[Source data — start]
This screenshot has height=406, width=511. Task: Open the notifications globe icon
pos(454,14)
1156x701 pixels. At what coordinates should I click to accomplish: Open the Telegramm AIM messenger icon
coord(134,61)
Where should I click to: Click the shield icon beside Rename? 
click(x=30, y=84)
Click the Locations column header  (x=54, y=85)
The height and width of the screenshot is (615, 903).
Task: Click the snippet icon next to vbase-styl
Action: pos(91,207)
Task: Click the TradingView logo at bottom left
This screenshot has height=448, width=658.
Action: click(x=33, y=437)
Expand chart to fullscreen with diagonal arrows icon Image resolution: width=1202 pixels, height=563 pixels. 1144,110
[Source data — finish]
[Source data — start]
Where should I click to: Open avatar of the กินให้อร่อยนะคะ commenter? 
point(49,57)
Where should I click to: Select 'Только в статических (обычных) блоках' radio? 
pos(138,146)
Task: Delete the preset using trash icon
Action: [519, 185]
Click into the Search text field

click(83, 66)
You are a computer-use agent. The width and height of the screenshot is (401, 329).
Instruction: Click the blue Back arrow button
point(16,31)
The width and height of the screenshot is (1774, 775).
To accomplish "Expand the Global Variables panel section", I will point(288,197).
[Source data — finish]
[Source data — start]
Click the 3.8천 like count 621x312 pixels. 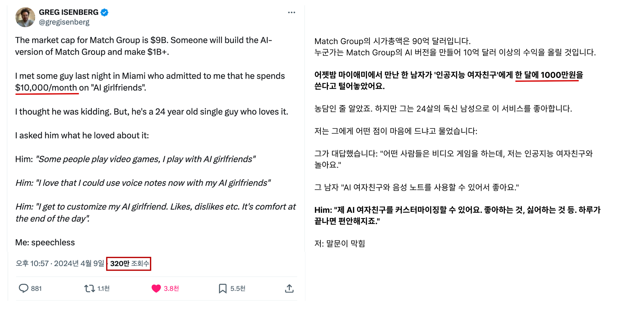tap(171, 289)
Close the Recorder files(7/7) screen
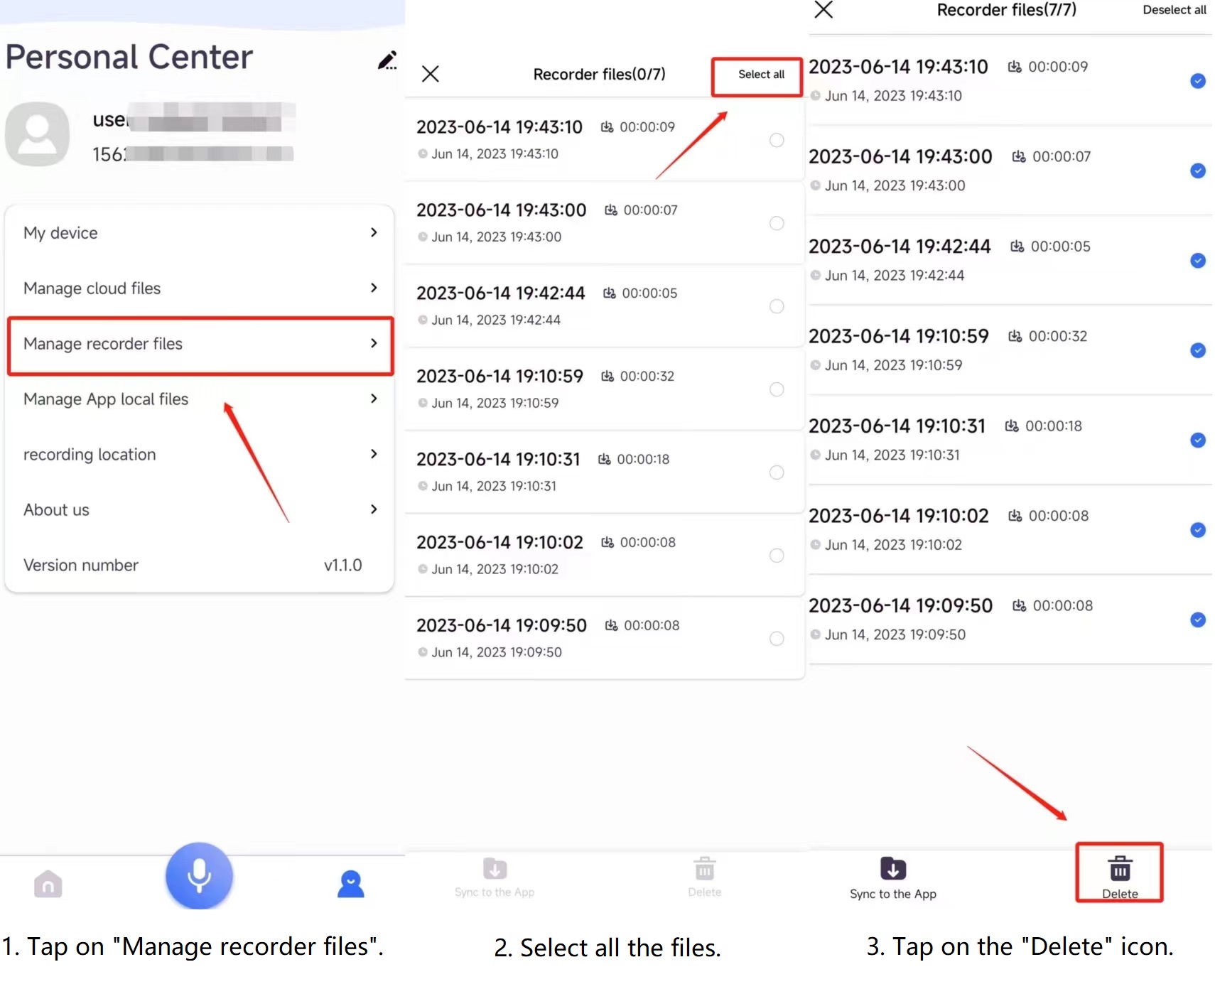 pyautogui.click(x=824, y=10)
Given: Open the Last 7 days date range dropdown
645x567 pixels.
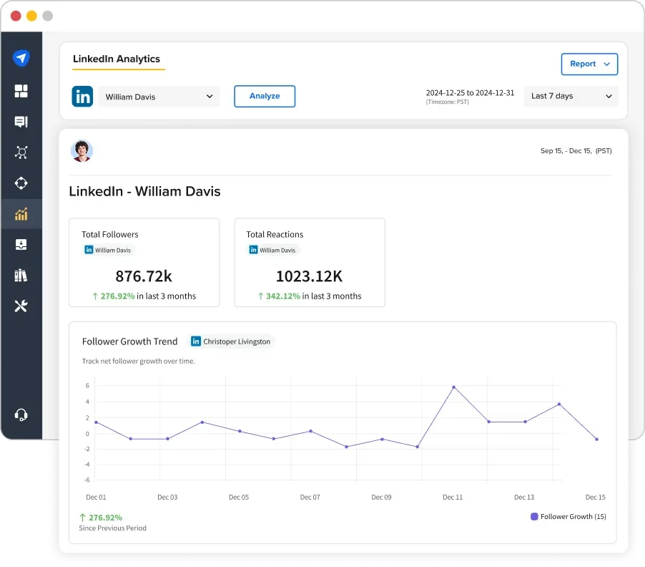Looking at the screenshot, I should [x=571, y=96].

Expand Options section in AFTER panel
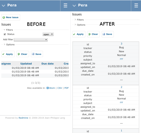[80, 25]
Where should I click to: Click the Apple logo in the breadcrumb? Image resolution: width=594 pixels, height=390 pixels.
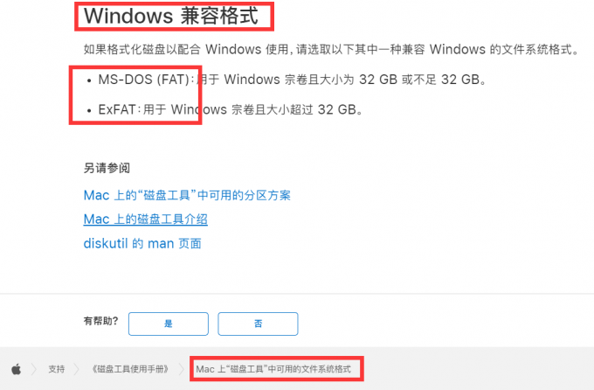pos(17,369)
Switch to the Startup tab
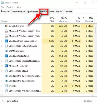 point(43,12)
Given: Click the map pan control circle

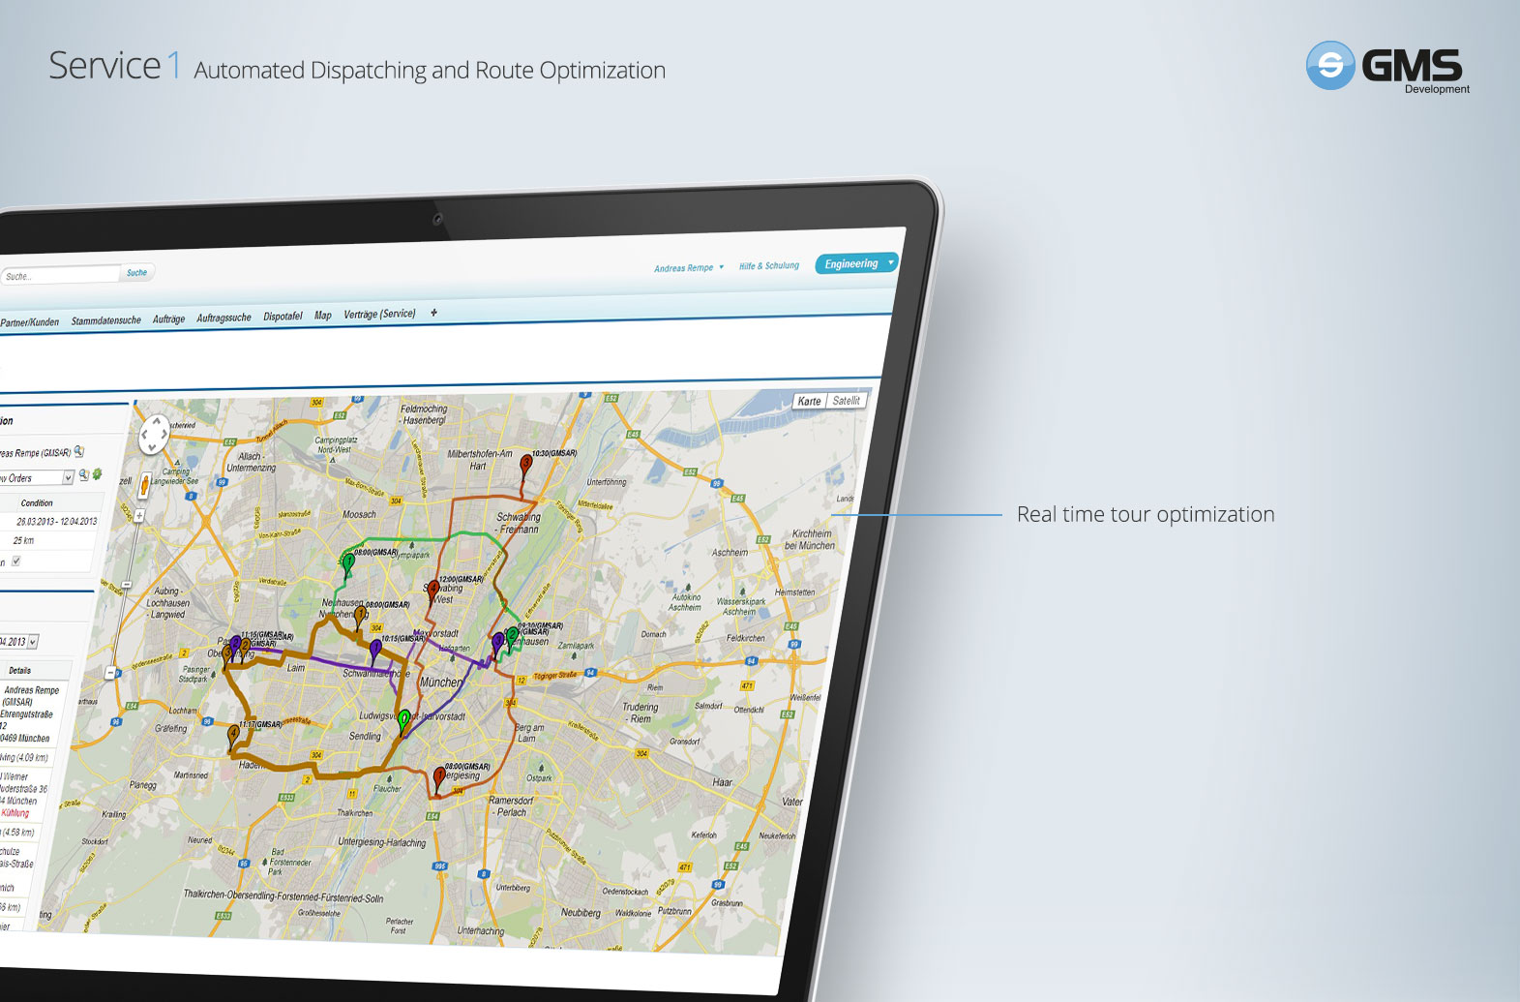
[Source data — finish]
Exercise details – Repeat, word for word, the lines of the material above from the one holding "Given: Open the" through the one holding "Given: Click the map pan control circle". Leave out pictures.

Written solution –
Given: Open the Last 7 days date range dropdown
645x567 pixels.
Looking at the screenshot, I should [x=571, y=96].

Expand Options section in AFTER panel
[80, 25]
Where should I click to: Click the Apple logo in the breadcrumb? Image resolution: width=594 pixels, height=390 pixels.
pos(17,369)
Switch to the Startup tab
 point(43,12)
Given: Click the map pan control circle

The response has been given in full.